*Estratto del documento*
┄┄┄┄┄┄┄┄┄┄┄┄┄┄┄┄┄┄┄┄
Ieri, in occasione della Giornata internazionale della donna, le donne di oltre 40 paesi del mondo sono state chiamate a scioperare per 24 ore. Nel caso in cui non ve ne foste accorti, è successo anche in Italia: i cortei sono stati organizzati dalla rete Non una di meno per comunicare da Nord a Sud "il rifiuto della violenza di genere in tutte le sue forme: oppressione, sfruttamento, sessismo, razzismo, omo e transfobia."
Mentre eravamo in diretta dalla manifestazione di Roma per indagare sulle motivazioni dei partecipanti, abbiamo cercato di fare lo stesso a Milano, dove alle 18 sarebbe partito il corteo serale da Stazione Centrale. Lì—oltre a molti uomini e musica non sempre bella—abbiamo parlato con alcune delle donne presenti. Ci siamo confrontati su quanti significati possa avere la parola "femminismo", su incomprensibili disparità salariali e sul perché queste manifestazioni riguardano tutti—anche quando qualcuna decide di mostrare la vulva.
Sarah, 32 anni, fa parte di Macao e ha partecipato alla performance collettiva #SuLeGonne.
VICE: Ti ritieni femminista?
Sara: Per ora del genere femminile, ma non saprei dirti che altro sono.
Che cos'è per te il femminismo, nel 2017? A cosa può servire ancora?
┄┄┄┄┄┄┄┄┄┄┄┄┄┄┄┄┄┄┄┄
[Elenco dei dati]

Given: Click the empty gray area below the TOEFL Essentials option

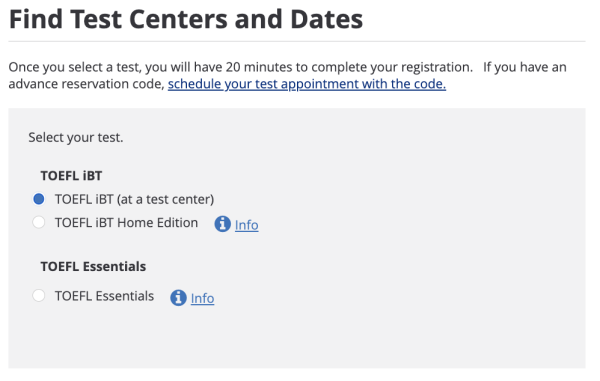Looking at the screenshot, I should click(x=297, y=339).
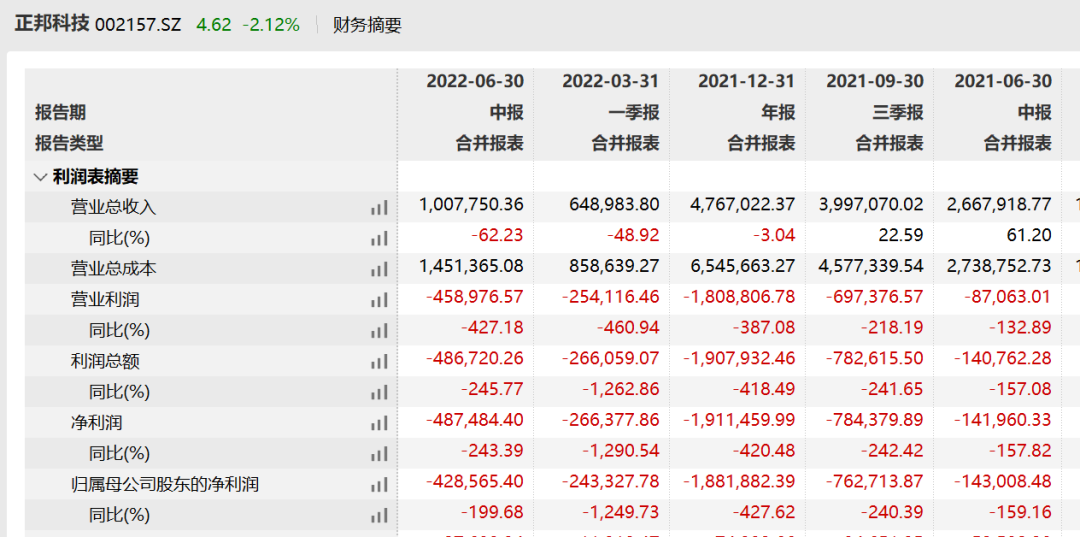Click the stock code 002157.SZ
This screenshot has width=1080, height=537.
coord(138,25)
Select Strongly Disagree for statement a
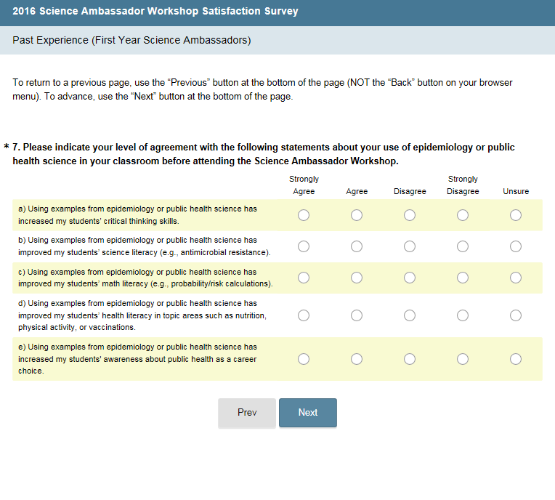 pos(463,215)
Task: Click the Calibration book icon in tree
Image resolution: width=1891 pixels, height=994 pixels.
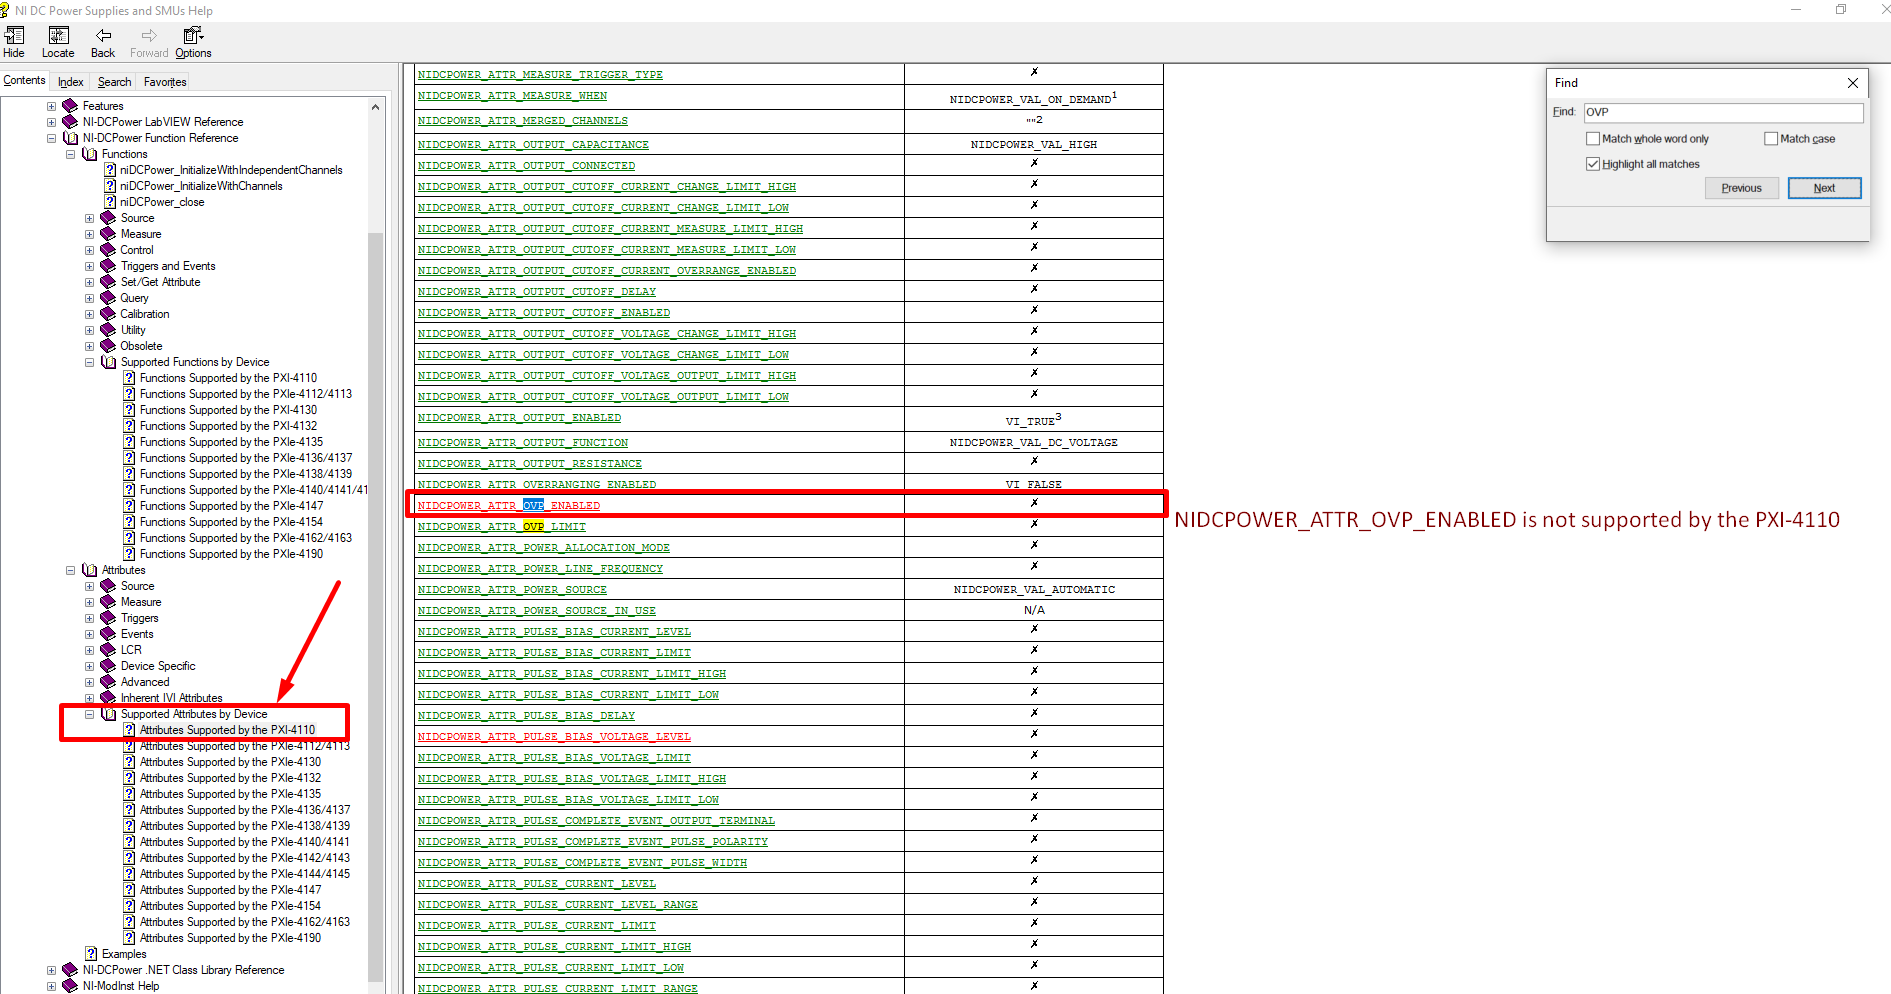Action: pyautogui.click(x=108, y=314)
┄┄┄┄┄┄┄┄┄┄┄┄┄┄┄┄┄┄┄┄
*Cosa fare*
A - Elenca le forme di violenza di genere che l'articolo sullo sciopero delle donne riporta nella citazione della rete Non una di meno.
B - Rispondi alle domande seguenti in base all'articolo sullo sciopero delle donne.
(i) Per quante ore le donne sono state chiamate a scioperare?
(ii) Quale rete ha organizzato i cortei in Italia?
(iii) A che ora e da dove sarebbe partito il corteo serale di Milano?
C - Prosegui l'articolo sullo sciopero delle donne a partire dall'ultima frase riportata.
Le righe non servono per svolgere questo lavoro.

*Risposte ai compiti*
A -
- oppressione
- sfruttamento
- sessismo
- razzismo
- omo e transfobia

B -
(i) Per 24 ore.
(ii) La rete Non una di meno.
(iii) Alle 18, da Stazione Centrale.

C -
È un aggregante, qualcosa che continua ad avere un richiamo, continua a ritrovare una narrazione all'interno delle collettività. Se io dico a te "che cos'è il femminismo" ovviamente avremo due idee di femminismo completamente diverse ma più o meno sappiamo che ha a che fare con una liberazione di uno spazio, e una liberazione del linguaggio.
Per me oggi femminismo significa continuare a erodere quella barriera che ci impedisce di creare nuovi nomi, nuovi linguaggi, nuovi modi di fare le cose.
Puoi spiegarmi perché col tuo collettivo avete deciso di "alzare la gonna e mostrare la vulva"?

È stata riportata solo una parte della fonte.